Task to complete:
After locating the line that contains "Where should I click to: Click the RelBAC", restate it and each later line word for word through the end of the records.

BEGIN

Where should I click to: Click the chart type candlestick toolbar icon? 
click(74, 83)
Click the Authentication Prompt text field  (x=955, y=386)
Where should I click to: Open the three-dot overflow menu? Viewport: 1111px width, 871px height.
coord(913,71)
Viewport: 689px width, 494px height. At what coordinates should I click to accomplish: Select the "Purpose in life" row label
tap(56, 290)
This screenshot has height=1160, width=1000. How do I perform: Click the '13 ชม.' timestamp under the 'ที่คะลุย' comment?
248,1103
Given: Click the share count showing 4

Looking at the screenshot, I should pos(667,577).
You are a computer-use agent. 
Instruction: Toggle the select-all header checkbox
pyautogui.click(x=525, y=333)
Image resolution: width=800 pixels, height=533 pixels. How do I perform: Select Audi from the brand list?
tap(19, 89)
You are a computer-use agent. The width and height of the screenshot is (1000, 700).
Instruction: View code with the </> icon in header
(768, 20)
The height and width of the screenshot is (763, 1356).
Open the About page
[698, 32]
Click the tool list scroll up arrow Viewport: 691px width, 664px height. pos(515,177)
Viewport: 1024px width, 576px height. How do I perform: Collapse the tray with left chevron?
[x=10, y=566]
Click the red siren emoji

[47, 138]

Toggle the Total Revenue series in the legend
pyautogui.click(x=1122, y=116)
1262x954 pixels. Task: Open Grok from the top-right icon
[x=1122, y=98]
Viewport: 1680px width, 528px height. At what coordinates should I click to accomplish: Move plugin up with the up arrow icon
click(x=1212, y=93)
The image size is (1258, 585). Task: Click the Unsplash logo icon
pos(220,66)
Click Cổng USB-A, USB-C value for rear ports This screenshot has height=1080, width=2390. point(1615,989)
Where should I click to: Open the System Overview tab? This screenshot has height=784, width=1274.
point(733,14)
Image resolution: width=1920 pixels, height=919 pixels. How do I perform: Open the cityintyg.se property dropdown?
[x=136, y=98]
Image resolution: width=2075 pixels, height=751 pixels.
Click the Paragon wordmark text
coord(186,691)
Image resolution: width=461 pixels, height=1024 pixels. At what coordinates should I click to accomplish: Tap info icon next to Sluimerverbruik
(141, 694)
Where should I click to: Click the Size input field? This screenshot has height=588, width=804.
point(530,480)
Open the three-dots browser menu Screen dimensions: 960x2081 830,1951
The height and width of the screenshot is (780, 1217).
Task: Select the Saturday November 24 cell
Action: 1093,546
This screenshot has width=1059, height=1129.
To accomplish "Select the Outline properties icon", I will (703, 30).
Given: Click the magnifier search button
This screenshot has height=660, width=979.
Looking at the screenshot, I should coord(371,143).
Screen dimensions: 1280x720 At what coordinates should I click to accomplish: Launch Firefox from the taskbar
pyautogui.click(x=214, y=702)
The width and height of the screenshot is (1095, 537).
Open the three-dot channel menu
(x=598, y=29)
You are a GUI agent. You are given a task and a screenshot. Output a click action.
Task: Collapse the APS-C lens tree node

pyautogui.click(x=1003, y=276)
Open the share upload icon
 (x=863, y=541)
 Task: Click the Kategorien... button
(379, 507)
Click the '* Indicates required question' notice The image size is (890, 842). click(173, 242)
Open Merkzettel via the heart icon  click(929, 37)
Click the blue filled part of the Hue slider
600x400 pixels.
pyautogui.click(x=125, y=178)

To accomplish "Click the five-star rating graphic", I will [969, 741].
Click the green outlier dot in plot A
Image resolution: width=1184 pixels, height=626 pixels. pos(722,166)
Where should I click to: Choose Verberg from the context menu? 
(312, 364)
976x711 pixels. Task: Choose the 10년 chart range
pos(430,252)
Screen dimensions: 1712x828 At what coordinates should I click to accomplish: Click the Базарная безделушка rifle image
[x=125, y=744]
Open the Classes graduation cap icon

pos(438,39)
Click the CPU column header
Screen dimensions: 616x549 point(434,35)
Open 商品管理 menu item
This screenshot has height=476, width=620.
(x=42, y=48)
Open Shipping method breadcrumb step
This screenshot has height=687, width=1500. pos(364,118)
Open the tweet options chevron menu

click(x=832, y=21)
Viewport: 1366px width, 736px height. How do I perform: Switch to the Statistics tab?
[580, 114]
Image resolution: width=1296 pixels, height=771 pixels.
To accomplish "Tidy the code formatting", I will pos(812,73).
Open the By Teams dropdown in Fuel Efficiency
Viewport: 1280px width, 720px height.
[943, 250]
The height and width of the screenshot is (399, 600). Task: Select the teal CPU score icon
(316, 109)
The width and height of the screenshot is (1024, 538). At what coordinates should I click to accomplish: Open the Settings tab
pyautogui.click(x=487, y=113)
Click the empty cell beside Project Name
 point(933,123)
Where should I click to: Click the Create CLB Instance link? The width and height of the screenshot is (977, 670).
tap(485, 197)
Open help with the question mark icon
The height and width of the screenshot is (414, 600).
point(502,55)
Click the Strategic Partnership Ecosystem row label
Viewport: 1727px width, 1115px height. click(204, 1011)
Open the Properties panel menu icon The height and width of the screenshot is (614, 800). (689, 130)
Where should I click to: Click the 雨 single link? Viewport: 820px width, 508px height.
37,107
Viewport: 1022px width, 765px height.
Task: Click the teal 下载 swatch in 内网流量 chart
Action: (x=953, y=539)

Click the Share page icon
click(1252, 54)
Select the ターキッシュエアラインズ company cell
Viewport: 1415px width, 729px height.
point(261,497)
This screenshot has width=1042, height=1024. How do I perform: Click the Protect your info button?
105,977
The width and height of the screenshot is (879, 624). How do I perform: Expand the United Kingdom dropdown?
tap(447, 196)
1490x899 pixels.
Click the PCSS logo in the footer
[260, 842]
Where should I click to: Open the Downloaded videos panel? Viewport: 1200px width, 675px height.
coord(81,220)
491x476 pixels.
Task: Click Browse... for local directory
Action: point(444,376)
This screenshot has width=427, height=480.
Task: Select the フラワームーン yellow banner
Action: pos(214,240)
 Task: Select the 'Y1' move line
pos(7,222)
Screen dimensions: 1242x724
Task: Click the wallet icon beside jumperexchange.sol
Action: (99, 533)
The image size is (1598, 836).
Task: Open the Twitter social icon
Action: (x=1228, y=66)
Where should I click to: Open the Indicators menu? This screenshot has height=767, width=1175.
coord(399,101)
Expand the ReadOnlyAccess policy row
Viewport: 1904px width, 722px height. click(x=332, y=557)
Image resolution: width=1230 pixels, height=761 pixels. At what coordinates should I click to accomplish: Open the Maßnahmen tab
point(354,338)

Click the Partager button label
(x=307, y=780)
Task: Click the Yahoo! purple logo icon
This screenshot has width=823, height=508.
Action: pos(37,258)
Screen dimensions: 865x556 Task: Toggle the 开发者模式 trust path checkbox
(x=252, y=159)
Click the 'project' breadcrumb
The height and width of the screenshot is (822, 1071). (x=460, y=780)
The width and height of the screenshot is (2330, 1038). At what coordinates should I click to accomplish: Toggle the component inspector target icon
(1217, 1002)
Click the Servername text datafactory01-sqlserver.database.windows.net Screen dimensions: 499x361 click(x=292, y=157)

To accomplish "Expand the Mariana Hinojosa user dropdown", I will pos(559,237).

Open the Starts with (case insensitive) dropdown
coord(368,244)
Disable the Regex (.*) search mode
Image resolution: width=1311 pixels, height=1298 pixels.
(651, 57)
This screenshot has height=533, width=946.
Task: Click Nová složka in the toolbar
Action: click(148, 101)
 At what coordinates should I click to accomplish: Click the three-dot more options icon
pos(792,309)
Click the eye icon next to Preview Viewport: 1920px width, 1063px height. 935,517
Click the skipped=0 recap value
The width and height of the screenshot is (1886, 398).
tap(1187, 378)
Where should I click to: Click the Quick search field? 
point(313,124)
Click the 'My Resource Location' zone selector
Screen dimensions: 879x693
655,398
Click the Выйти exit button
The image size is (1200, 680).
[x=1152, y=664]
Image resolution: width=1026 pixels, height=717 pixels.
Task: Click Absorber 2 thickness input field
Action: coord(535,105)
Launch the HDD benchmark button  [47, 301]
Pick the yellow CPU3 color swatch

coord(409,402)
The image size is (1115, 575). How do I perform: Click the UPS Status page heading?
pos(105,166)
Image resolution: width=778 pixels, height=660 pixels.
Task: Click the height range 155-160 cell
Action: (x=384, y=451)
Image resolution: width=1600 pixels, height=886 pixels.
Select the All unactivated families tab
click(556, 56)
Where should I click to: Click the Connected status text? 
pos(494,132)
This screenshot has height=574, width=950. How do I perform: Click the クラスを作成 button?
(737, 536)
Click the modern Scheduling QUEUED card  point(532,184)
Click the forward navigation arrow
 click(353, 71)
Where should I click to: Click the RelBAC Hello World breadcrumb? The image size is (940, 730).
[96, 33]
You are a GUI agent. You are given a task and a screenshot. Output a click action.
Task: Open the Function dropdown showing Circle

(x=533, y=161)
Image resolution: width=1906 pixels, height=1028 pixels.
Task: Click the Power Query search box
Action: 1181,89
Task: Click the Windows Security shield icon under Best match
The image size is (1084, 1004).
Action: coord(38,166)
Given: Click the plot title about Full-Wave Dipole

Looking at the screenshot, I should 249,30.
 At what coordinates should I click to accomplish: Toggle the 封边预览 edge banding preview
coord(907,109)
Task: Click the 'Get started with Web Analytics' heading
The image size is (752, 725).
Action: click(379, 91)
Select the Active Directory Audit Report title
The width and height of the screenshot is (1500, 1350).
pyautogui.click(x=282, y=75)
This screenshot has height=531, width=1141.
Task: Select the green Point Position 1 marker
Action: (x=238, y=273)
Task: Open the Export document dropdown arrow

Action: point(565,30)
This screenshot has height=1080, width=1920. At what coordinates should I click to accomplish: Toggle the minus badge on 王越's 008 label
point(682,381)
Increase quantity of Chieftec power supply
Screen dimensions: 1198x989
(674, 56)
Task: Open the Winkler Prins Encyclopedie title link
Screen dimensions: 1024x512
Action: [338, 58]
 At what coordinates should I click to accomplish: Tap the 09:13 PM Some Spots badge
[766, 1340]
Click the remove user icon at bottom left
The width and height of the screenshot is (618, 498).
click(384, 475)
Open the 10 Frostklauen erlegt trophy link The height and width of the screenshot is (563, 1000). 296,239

END

Result of this task:
Where should I click to: Click the RelBAC Hello World breadcrumb? The image size is (940, 730).
[96, 33]
You are a GUI agent. You are given a task and a screenshot. Output a click action.
Task: Open the Function dropdown showing Circle

(x=533, y=161)
Image resolution: width=1906 pixels, height=1028 pixels.
Task: Click the Power Query search box
Action: 1181,89
Task: Click the Windows Security shield icon under Best match
The image size is (1084, 1004).
Action: coord(38,166)
Given: Click the plot title about Full-Wave Dipole

Looking at the screenshot, I should 249,30.
 At what coordinates should I click to accomplish: Toggle the 封边预览 edge banding preview
coord(907,109)
Task: Click the 'Get started with Web Analytics' heading
The image size is (752, 725).
Action: click(379, 91)
Select the Active Directory Audit Report title
The width and height of the screenshot is (1500, 1350).
pyautogui.click(x=282, y=75)
This screenshot has height=531, width=1141.
Task: Select the green Point Position 1 marker
Action: (x=238, y=273)
Task: Open the Export document dropdown arrow

Action: point(565,30)
This screenshot has height=1080, width=1920. At what coordinates should I click to accomplish: Toggle the minus badge on 王越's 008 label
point(682,381)
Increase quantity of Chieftec power supply
Screen dimensions: 1198x989
(674, 56)
Task: Open the Winkler Prins Encyclopedie title link
Screen dimensions: 1024x512
Action: [338, 58]
 At what coordinates should I click to accomplish: Tap the 09:13 PM Some Spots badge
[766, 1340]
Click the remove user icon at bottom left
The width and height of the screenshot is (618, 498).
click(384, 475)
Open the 10 Frostklauen erlegt trophy link The height and width of the screenshot is (563, 1000). 296,239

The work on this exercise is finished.